##### Records to use #####

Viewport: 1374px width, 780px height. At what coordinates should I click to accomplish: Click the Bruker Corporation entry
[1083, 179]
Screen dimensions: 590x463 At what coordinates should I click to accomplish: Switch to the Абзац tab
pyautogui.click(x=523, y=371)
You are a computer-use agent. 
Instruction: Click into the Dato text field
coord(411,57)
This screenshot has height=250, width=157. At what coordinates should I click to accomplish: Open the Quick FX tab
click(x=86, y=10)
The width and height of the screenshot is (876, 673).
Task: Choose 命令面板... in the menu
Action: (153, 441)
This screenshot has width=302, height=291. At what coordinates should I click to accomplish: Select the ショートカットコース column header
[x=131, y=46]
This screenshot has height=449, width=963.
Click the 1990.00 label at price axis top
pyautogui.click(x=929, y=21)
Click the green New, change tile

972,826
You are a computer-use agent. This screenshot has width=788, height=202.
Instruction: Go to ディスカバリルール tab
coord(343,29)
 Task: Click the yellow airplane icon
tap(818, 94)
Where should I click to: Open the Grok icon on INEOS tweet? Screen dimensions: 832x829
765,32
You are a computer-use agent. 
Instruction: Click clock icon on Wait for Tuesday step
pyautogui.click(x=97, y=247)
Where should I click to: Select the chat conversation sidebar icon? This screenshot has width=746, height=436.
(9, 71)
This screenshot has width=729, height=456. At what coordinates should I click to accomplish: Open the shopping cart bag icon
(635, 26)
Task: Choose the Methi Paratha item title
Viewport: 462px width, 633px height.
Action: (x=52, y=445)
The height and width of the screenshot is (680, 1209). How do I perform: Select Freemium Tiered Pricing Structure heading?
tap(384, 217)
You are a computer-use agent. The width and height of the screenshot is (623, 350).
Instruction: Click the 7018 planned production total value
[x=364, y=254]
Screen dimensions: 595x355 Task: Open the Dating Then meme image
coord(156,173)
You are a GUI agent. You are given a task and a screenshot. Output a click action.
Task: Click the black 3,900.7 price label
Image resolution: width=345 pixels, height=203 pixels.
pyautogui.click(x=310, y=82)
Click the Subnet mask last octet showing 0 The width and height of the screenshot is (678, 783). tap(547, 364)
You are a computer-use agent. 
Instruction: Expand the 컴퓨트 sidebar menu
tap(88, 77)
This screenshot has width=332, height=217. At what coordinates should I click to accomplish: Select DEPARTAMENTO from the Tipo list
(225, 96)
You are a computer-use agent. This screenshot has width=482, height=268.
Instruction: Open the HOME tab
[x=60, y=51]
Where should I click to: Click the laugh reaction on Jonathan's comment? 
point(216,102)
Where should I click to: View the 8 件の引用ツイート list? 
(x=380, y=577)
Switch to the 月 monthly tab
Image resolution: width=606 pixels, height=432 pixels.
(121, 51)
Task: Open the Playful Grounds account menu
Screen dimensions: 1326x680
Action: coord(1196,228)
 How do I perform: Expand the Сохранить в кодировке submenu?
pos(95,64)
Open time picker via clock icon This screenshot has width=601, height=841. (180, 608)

#####

Assignment: Note every line of the records that holds the word "agent", and copy it.

Result below:
You are a computer-use agent. 
You are a computer-use agent. This screenshot has width=788, height=202.
You are a computer-use agent. 
You are a computer-use agent. The width and height of the screenshot is (623, 350).
You are a GUI agent. You are given a task and a screenshot. Output a click action.
You are a computer-use agent. 
You are a computer-use agent. This screenshot has width=482, height=268.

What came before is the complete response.